Utkarsh is concerned about being forced to return home, but remains optimistic that he will get a job. He says he feels fortunate to be in tech, an industry that is overall less affected by the coronavirus.
However, Utkarsh noted that there are fewer job listings and the competition for those jobs that are available is more intense.
Colleges are keenly aware of the troubles their newest graduates will face. Joseph Du Pont, the associate vice president of career services at Boston College, said he and his team have been putting “a little bit more emphasis” on seniors.
“We have a wide array of services for everyone, but seniors are the ones who are graduating in a particularly tough time and they've been hit by the impact of COVID-19 and also a recession,” Du Pont said. “Assuring them that we'll work with them well into the future has given them a little bit of a sense of comfort in that someone's watching out for them.”
The recession may have long lasting effects on new graduates. Studies have found that college students graduating into a recession suffer suppressed wages for years after they enter the workforce. Some may be forced to work jobs they are overqualified for or are outside of their field. Other studies have also shown negative health impacts and suggest that graduating into a recession may be associated with shorter life expectancy and reduced marriage rates.
Philip Oreopoulos, a professor of economics and public policy at the University of Toronto, coauthored one such study which found that the wage gap between those who graduate into a downturn and those who do not can persist for 10 years or more. Oreopoulos’s study examined Canadian business cycles in the 1980s and 1990s, but the magnitude of the current recession may lead to even more pronounced effects.
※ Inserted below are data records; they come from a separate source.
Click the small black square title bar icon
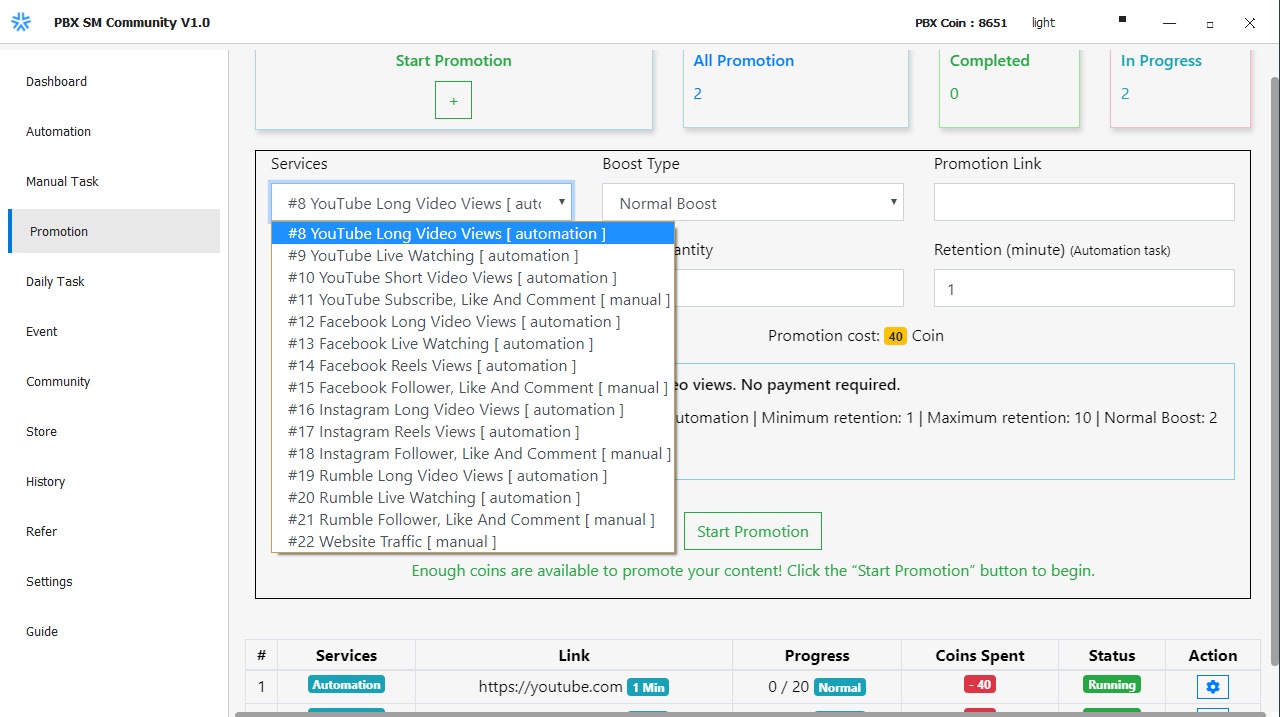This screenshot has height=717, width=1280. coord(1122,19)
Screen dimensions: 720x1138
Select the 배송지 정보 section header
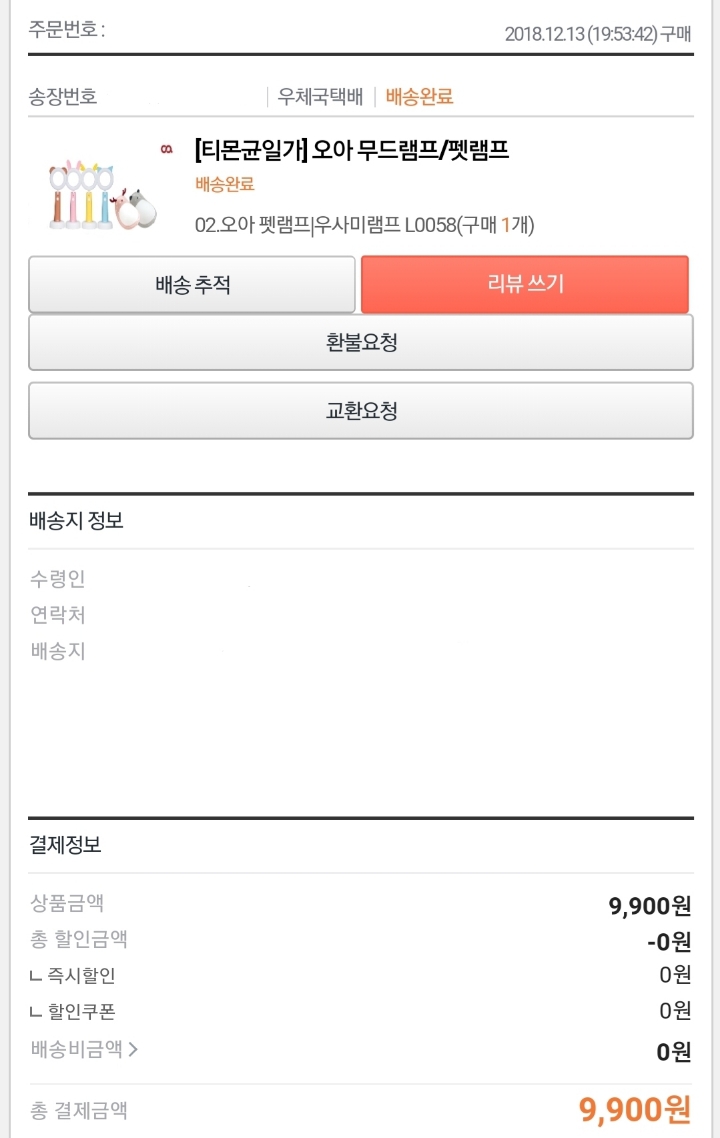(76, 520)
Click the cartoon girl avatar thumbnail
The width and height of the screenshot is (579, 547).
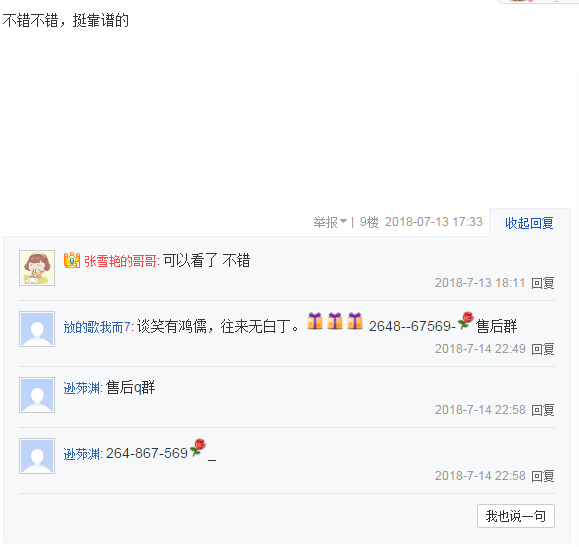point(37,268)
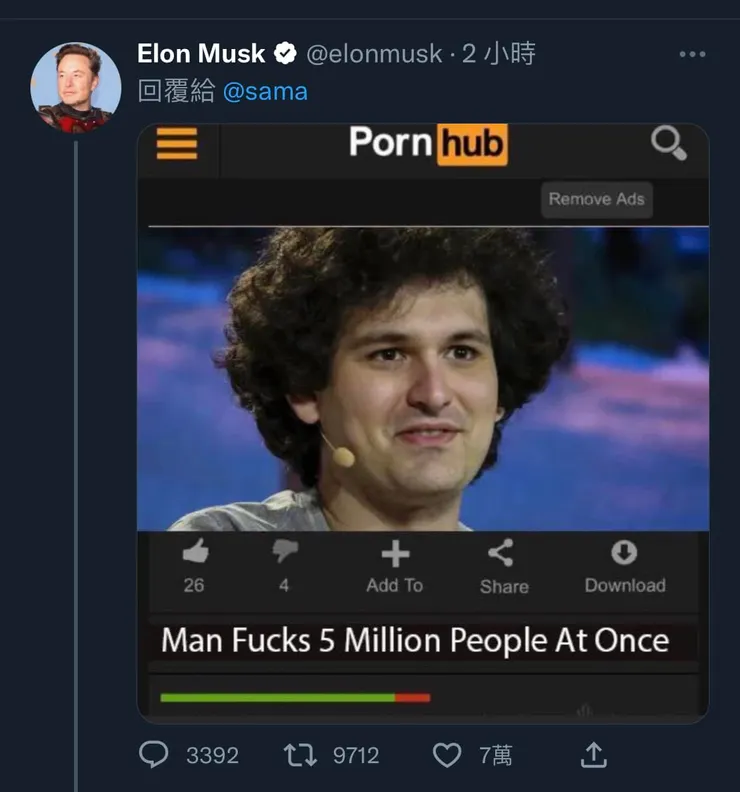Click the reply speech bubble icon
Screen dimensions: 740x792
(x=153, y=754)
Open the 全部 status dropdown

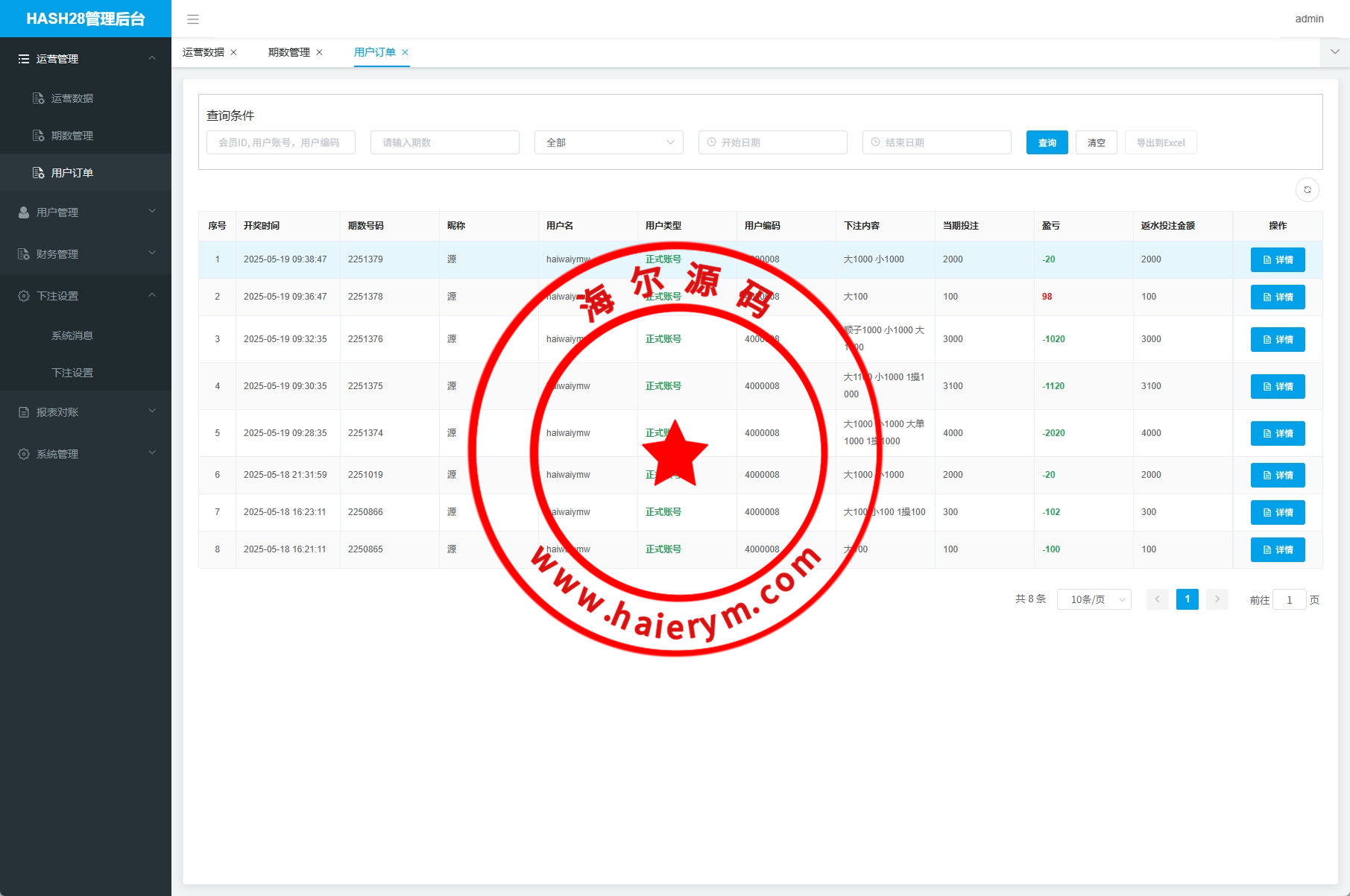click(608, 142)
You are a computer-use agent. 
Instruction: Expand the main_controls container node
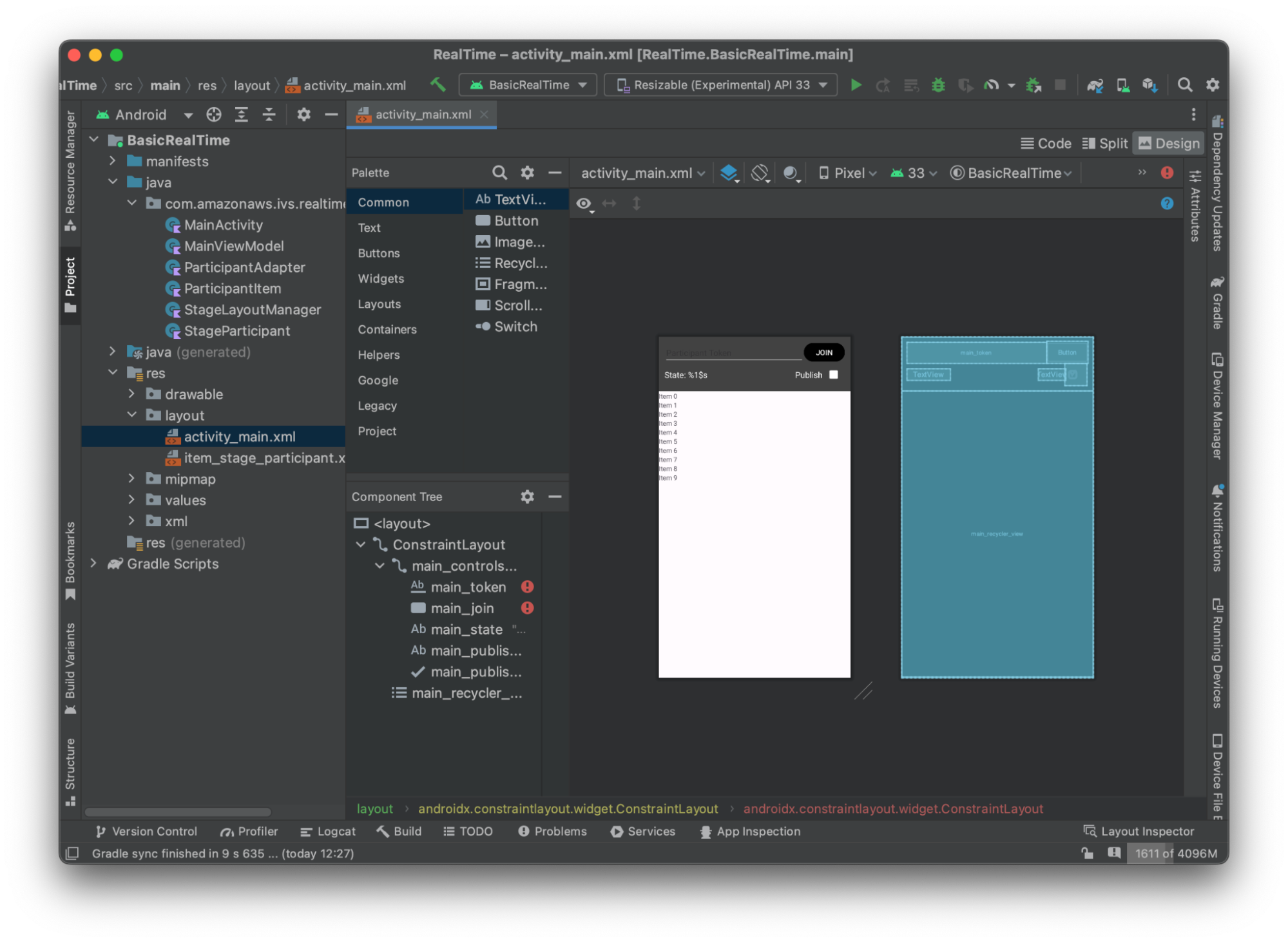point(379,566)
“This year's graduates face labor market conditions that are worse than those used to estimate past effects, and months of closed non-essential businesses will make finding any work challenging in the initial period — and that could prolong the recession further,” Oreopoulos said.
Still, experts say that college seniors can take certain steps in the interim to help their job search. They can learn new skills, take online courses, volunteer, and take on projects to build their portfolio.
“Anyone in the recruiting process is going to be asked the next five years, what did you do? How did you react to COVID-19 in terms of your career, education?” Du Pont said. “There might be this natural tendency to sort of wait this out and that's totally understandable. But there'll be another group of students who use this as an opportunity to pivot and to kind of grow in a different way.”
Angela Fu and Lena Novins-Montague are interns for the New England Center for Investigative Reporting at WGBH News.